Okay, so I buy a LOT of tickets. Like, um… well, I see about 500 bands a year. And I blog about it a lot. It’s kind of ridiculous how many tickets I have laying around the house. Like I ought to be able to buy bonds or something against them. It’s like a form of currency. Um. Or something. Here’s a picture:

But that is not the point I am making today. Today, I am thinking a different thought. So, like, as you probably guess, and can see from the picture, I buy a lot of tickets from Ticketmaster.
For the last year or two, Ticketmaster and Apple have been running an iTunes promotion. When you buy a ticket from ticketmaster, you get a free song.

So I buy two tickets at a time, so I get two free iTunes songs. About once a month, I go through all the calendars of all the clubs I like in Boston and New York and buy tickets for any upcoming show I may want to see. There’s a complicated math algorithm here about my travel schedule and buying tickets for shows I don’t end up going to, and resorting to scalpers, but basically it’s cheaper to buy them even if I’m not definitely going to make it, plus I get the added bonus of making my friends happy when I drop free tickets on them.
But that is not the point I am making today either.
This iTunes thing has, basically, made it so I’ve bought almost no new music in the last few years. This isn’t 100% true of course, I still buy things like new Suicide box sets and out of print Epic Soundtracks records, but basically, whenever I hear some song I like, and I want to own it – be it some catchy new single by the Ting Tings or a Goldfrapp choral version, I have more than enough free songs from Ticketmaster to cover me. Like I never run out.

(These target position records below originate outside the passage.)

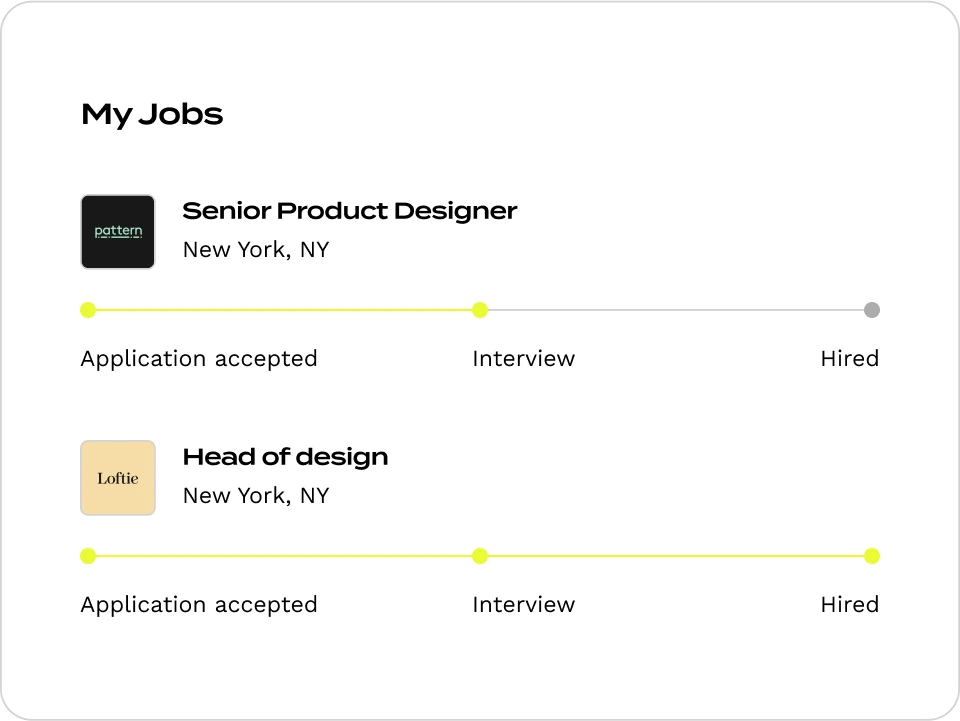Click Application accepted dot for Senior Product Designer
Viewport: 960px width, 721px height.
point(88,310)
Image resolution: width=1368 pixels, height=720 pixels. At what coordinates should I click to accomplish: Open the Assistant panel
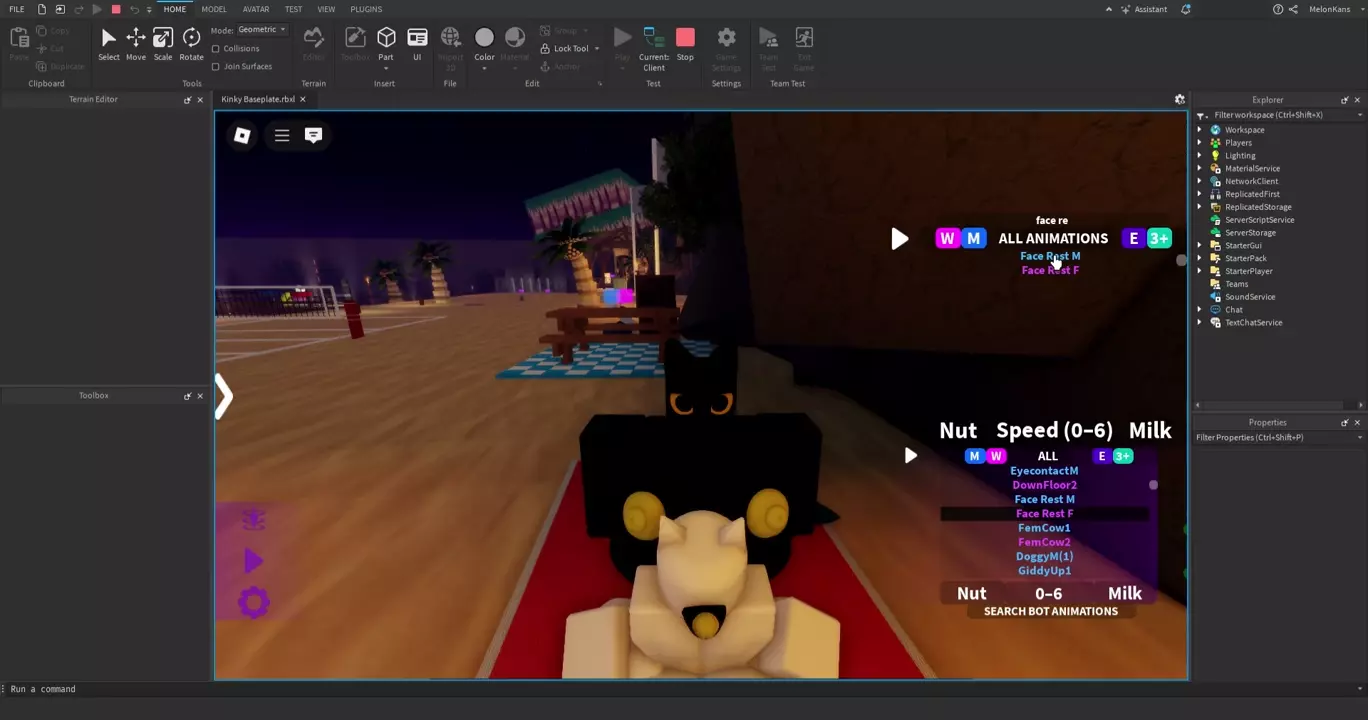[1143, 9]
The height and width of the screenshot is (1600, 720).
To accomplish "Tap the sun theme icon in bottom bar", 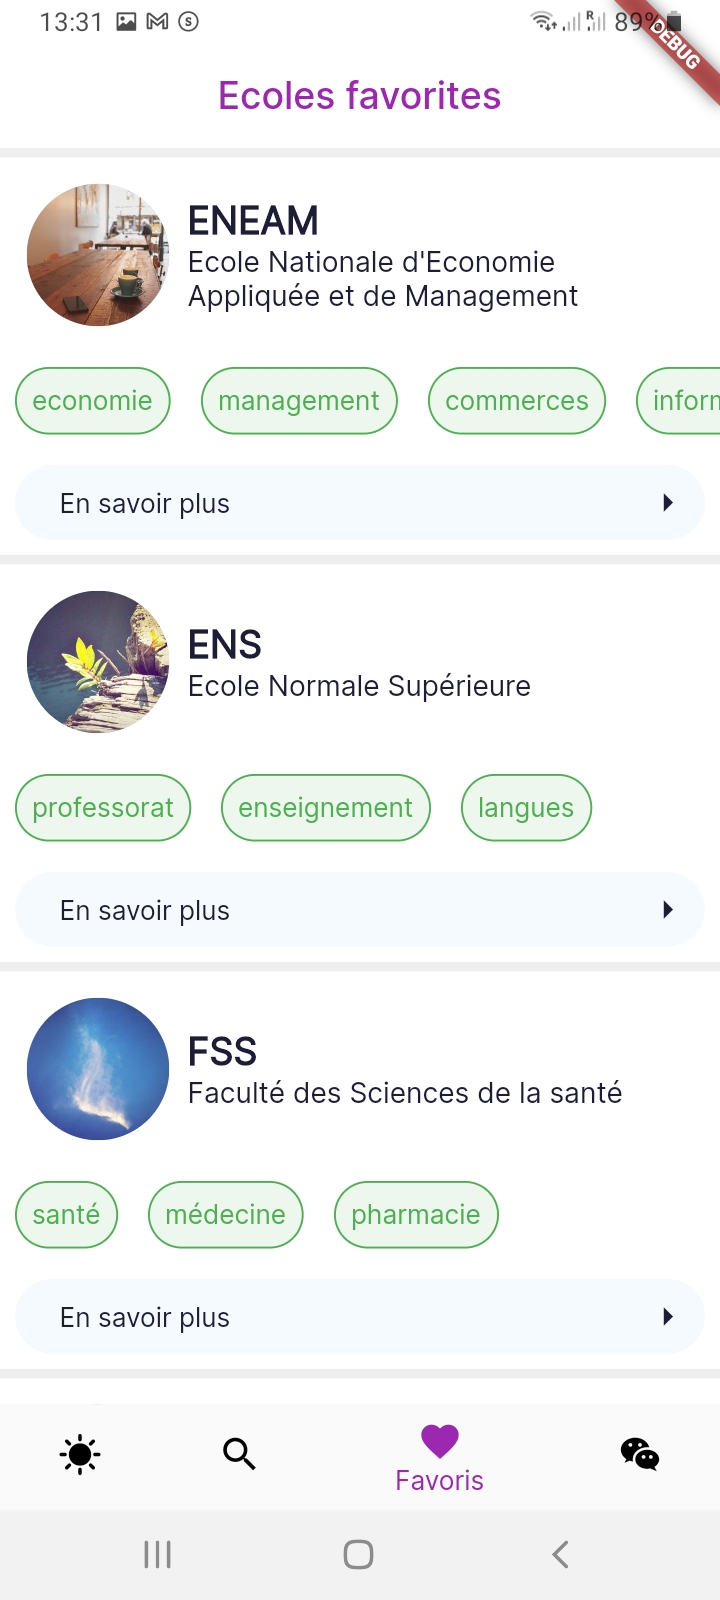I will (x=80, y=1454).
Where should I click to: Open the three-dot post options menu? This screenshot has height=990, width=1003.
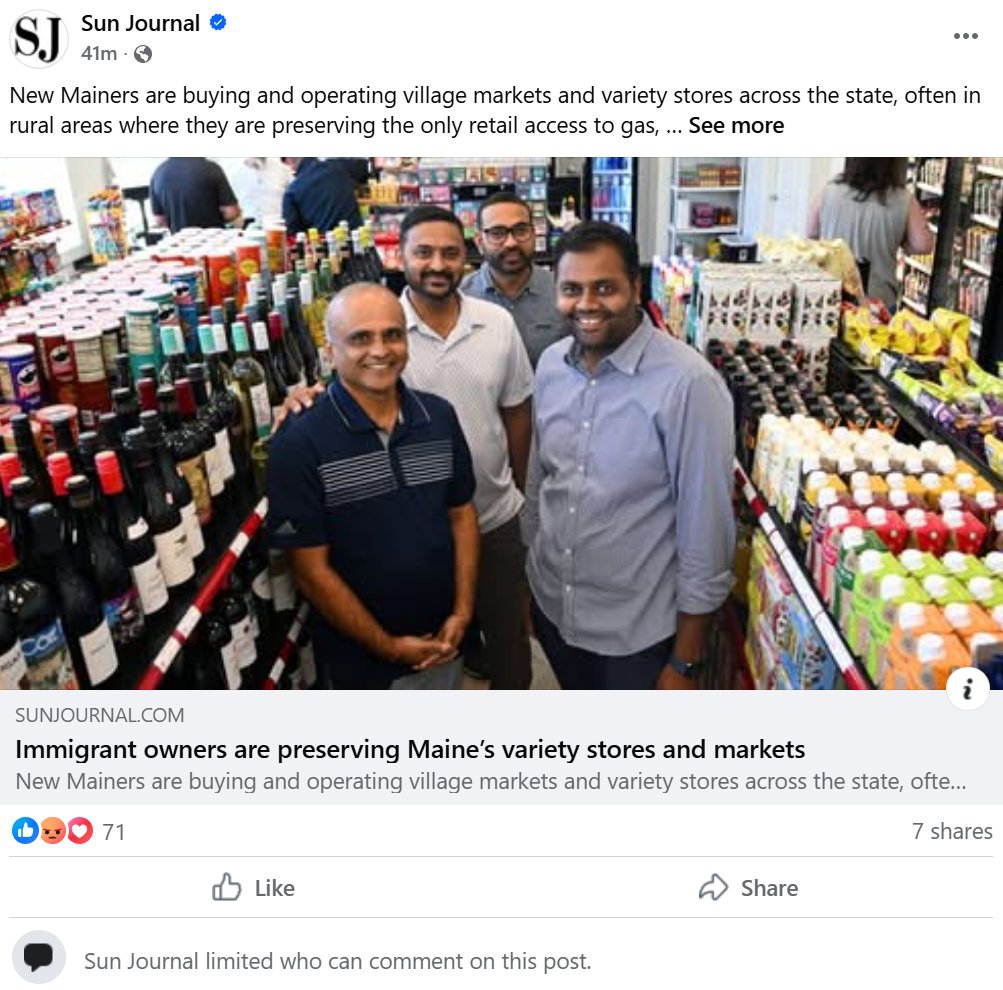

I am, basically, purchasing free music.

(And that’s not having bought any tickets in a month or so. I’ll be back to like 20 by Monday)
Everyone’s getting paid here. There is no piracy. This is interesting to me for two reasons: first, it is totally 100% a Branded Utility, as Ben and Johnny coined so many years back. Secondly, it kind of shows me that the music industry maybe isn’t dying at all, just changing.